[Saved data entries]
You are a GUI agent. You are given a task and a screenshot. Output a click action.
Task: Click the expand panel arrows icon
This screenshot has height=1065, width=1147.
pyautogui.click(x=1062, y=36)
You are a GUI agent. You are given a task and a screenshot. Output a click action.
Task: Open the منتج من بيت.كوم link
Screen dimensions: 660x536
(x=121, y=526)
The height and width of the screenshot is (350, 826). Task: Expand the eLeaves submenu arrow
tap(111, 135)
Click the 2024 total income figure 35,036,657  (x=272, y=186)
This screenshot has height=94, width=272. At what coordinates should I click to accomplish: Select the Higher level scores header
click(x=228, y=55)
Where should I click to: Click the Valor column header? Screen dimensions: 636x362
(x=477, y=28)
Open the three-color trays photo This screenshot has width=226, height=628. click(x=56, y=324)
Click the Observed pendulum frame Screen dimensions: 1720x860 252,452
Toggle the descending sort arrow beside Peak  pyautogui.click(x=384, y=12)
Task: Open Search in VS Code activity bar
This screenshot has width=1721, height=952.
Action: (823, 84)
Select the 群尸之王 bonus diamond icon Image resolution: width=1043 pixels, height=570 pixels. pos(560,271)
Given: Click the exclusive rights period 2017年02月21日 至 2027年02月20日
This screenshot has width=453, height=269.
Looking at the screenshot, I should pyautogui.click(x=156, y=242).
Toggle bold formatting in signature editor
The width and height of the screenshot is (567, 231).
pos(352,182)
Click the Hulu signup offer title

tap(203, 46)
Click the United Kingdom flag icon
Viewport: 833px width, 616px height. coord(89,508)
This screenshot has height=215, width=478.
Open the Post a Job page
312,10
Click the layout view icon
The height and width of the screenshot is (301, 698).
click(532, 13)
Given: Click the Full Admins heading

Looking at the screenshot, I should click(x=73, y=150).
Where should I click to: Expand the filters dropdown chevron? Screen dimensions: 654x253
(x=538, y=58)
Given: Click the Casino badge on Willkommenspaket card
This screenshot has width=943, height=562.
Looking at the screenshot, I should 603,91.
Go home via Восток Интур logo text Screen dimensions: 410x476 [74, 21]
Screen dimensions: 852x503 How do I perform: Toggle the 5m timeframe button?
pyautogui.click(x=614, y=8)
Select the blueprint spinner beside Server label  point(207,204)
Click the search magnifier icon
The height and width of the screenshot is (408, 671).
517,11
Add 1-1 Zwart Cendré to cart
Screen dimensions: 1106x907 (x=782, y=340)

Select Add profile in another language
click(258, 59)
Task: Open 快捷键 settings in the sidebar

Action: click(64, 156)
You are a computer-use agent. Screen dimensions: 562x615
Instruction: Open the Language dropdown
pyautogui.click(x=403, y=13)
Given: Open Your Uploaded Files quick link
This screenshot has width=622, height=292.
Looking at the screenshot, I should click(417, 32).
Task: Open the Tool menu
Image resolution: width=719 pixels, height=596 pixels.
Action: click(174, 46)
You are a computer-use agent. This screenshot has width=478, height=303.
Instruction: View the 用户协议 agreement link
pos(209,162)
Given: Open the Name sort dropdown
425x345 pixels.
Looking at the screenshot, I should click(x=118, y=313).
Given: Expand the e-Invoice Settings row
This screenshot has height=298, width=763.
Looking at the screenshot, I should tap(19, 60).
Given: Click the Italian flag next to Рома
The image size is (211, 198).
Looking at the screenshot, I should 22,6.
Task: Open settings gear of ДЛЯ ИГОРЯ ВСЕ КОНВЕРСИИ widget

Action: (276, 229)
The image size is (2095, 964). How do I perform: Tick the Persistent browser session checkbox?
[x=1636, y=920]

** PROBLEM REQUIREMENTS **
Whatever appears in the data above must be copied word for word.

** EXERCISE SOLUTION **
You are a GUI agent. You are given a task and a screenshot. Output a click action.
Task: Click the expand panel arrows icon
This screenshot has height=1065, width=1147.
pyautogui.click(x=1062, y=36)
You are a GUI agent. You are given a task and a screenshot. Output a click action.
Task: Open the منتج من بيت.كوم link
Screen dimensions: 660x536
(x=121, y=526)
The height and width of the screenshot is (350, 826). Task: Expand the eLeaves submenu arrow
tap(111, 135)
Click the 2024 total income figure 35,036,657  (x=272, y=186)
This screenshot has height=94, width=272. At what coordinates should I click to accomplish: Select the Higher level scores header
click(x=228, y=55)
Where should I click to: Click the Valor column header? Screen dimensions: 636x362
(x=477, y=28)
Open the three-color trays photo This screenshot has width=226, height=628. click(x=56, y=324)
Click the Observed pendulum frame Screen dimensions: 1720x860 252,452
Toggle the descending sort arrow beside Peak  pyautogui.click(x=384, y=12)
Task: Open Search in VS Code activity bar
This screenshot has width=1721, height=952.
Action: (823, 84)
Select the 群尸之王 bonus diamond icon Image resolution: width=1043 pixels, height=570 pixels. pos(560,271)
Given: Click the exclusive rights period 2017年02月21日 至 2027年02月20日
This screenshot has width=453, height=269.
Looking at the screenshot, I should pyautogui.click(x=156, y=242).
Toggle bold formatting in signature editor
The width and height of the screenshot is (567, 231).
pos(352,182)
Click the Hulu signup offer title

tap(203, 46)
Click the United Kingdom flag icon
Viewport: 833px width, 616px height. coord(89,508)
This screenshot has height=215, width=478.
Open the Post a Job page
312,10
Click the layout view icon
The height and width of the screenshot is (301, 698).
click(532, 13)
Given: Click the Full Admins heading

Looking at the screenshot, I should click(x=73, y=150).
Where should I click to: Expand the filters dropdown chevron? Screen dimensions: 654x253
(x=538, y=58)
Given: Click the Casino badge on Willkommenspaket card
This screenshot has width=943, height=562.
Looking at the screenshot, I should 603,91.
Go home via Восток Интур logo text Screen dimensions: 410x476 [74, 21]
Screen dimensions: 852x503 How do I perform: Toggle the 5m timeframe button?
pyautogui.click(x=614, y=8)
Select the blueprint spinner beside Server label  point(207,204)
Click the search magnifier icon
The height and width of the screenshot is (408, 671).
517,11
Add 1-1 Zwart Cendré to cart
Screen dimensions: 1106x907 (x=782, y=340)

Select Add profile in another language
click(258, 59)
Task: Open 快捷键 settings in the sidebar

Action: click(64, 156)
You are a computer-use agent. Screen dimensions: 562x615
Instruction: Open the Language dropdown
pyautogui.click(x=403, y=13)
Given: Open Your Uploaded Files quick link
This screenshot has width=622, height=292.
Looking at the screenshot, I should click(417, 32).
Task: Open the Tool menu
Image resolution: width=719 pixels, height=596 pixels.
Action: click(174, 46)
You are a computer-use agent. This screenshot has width=478, height=303.
Instruction: View the 用户协议 agreement link
pos(209,162)
Given: Open the Name sort dropdown
425x345 pixels.
Looking at the screenshot, I should click(x=118, y=313).
Given: Expand the e-Invoice Settings row
This screenshot has height=298, width=763.
Looking at the screenshot, I should tap(19, 60).
Given: Click the Italian flag next to Рома
The image size is (211, 198).
Looking at the screenshot, I should 22,6.
Task: Open settings gear of ДЛЯ ИГОРЯ ВСЕ КОНВЕРСИИ widget

Action: (276, 229)
The image size is (2095, 964). How do I perform: Tick the Persistent browser session checkbox?
[x=1636, y=920]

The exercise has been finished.